Il fallait vite intervenir. La situation au sein de la hiérarchie militaire allait de mal en pire. L’ancien patron de la défense nationale, d’Etienne Massard Kabinda Makaga n’était plus la bienvenue dans la grande muette. Plusieurs sources tapis dans la hiérarchie militaire évoquent le manque de considération de celui qui estimait avoir la confiance du Chef de l’État, Ali Bongo Ondimba pour lui avoir confié le portefeuille, jadis, de la Défense Nationale, des Affaires Présidentielles et Secrétaire Générale de la Présidence de la République.

La principale question que beaucoup se posent aujourd’hui, est celle de savoir pourquoi ne fallait-il pas le virer lors de la publication du gouvernement du 12 janvier courant.
Dès sa reconduction, dans le premier gouvernement de Julien Nkoghé Békalé, les mêmes problèmes continuaient à alimenter les couloirs du ministère de la défense nationale. Il ne fallait plus attendre longtemps. Il fallait au plus vite se débarrasser de cet homme, devenu une «gangrène» pour les officiers généraux de forces de défense même si l’ancien patron du plan climat affirmait à qui veut l’entendre son désir de prendre du repos.

Son successeur, Rose Chritianne Ossouka Raponda, première femme à avoir occupé le poste de Maire de Libreville et Ministre du Budget, est la deuxième femme à être Ministre de la Défense Nationale sous Ali Bongo Ondimba, après le passage d’Agelique Ngoma entre Octobre 2009 et Janvier 2011.
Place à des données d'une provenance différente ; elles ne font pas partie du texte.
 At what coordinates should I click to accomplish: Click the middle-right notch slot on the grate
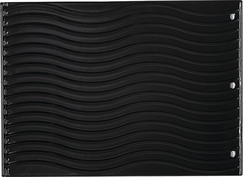click(232, 84)
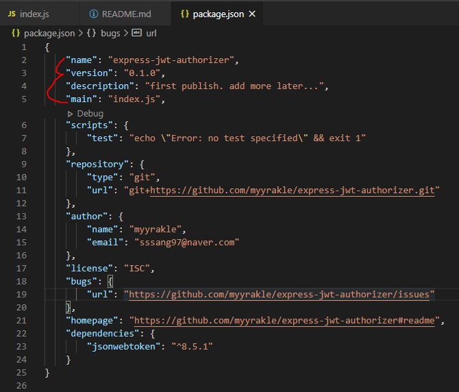Click the Debug play triangle icon
The width and height of the screenshot is (459, 392).
point(71,113)

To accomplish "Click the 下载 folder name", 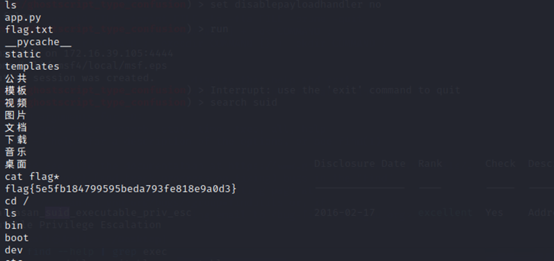I will coord(16,140).
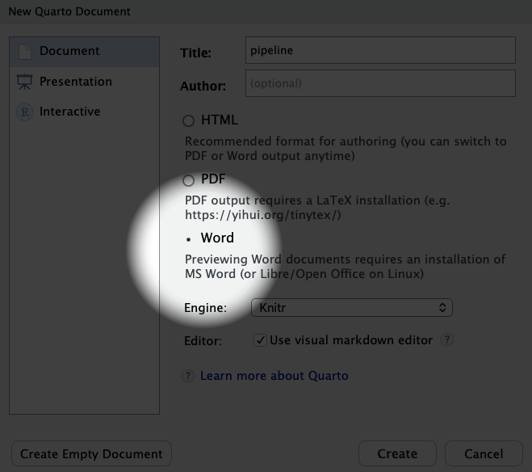Image resolution: width=532 pixels, height=472 pixels.
Task: Click the Presentation easel icon
Action: click(24, 82)
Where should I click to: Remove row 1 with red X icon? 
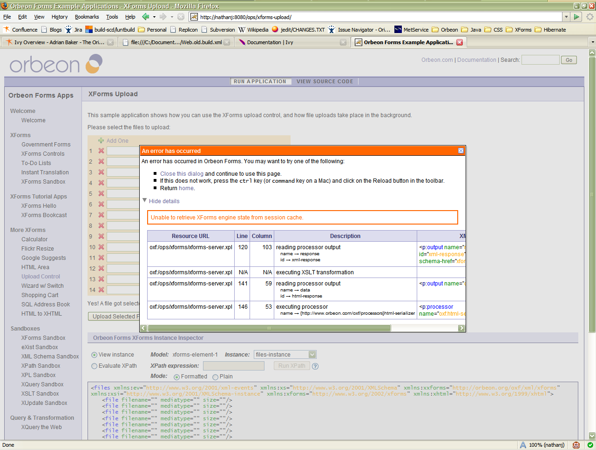coord(101,151)
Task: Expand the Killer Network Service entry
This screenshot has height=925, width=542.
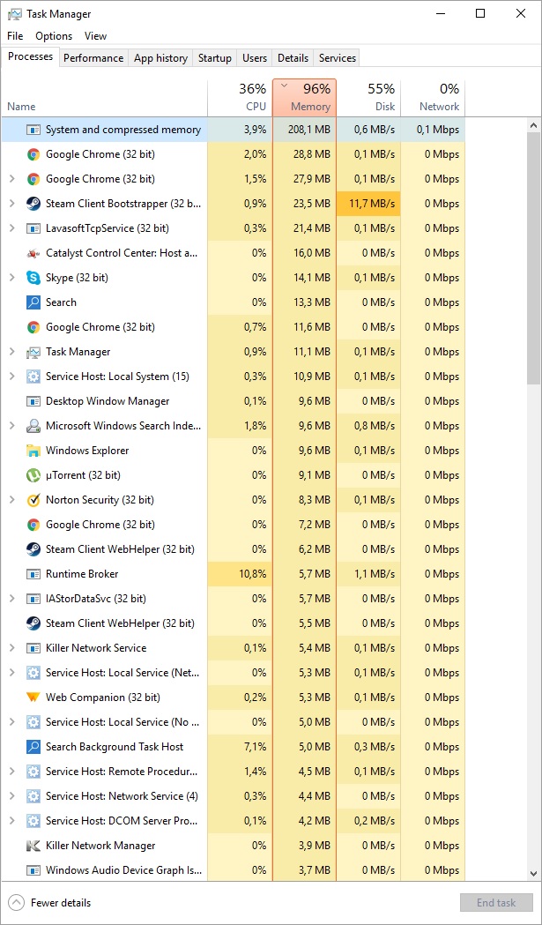Action: tap(11, 648)
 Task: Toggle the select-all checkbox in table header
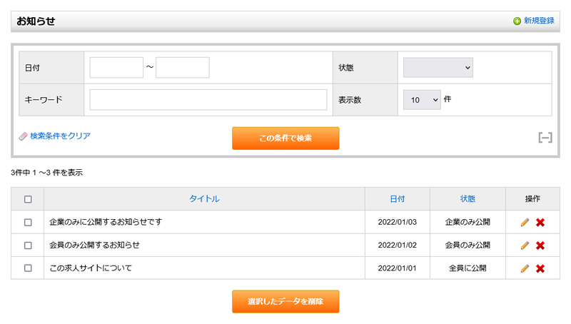coord(28,199)
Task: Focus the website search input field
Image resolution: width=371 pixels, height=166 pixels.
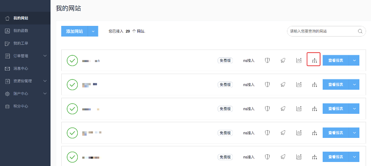Action: click(324, 31)
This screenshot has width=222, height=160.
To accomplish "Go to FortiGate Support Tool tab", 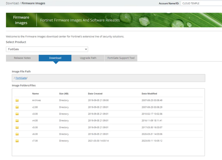I will click(x=121, y=58).
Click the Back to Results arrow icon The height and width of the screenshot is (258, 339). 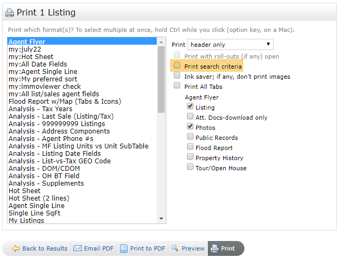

Logique de rééquilibrage dans l’ensemble du pays:

Dans le Haut-Ogooué où beaucoup de langues se délient après l’éviction de Christian Magnagna et d’Ali Akbar On a gagné y’obegué. En effet, les hautes autorités du pays sont partis sur un principe de rééquilibrage dans l’ensemble du territoire national.

Deux membres du gouvernement pour une localité, surtout pour des petites communes, (Christian Magnagna et Marie Rosine Itsana pour Mounana), et Ali Akbar Onanga Y’obegué et Abby Razzaq Guy Kambogo pour Akiéni), paraissaient incongrus pour un gouvernement qui, selon les indiscrétions, s’achemine doucement vers un effectif de trente (30) ministres pour l’arrimer avec les exigences des institutions financières internationales et les engagements pris lors de la task force sur les finances publiques et le ratio par habitant à comparer dans les autres pays.

La province du Haut-Ogooué garde le cap avec cinq (5) ministres du gouvernement et une bonne assise dans le bureau de l’Assemblée Nationale et dans la haute administration.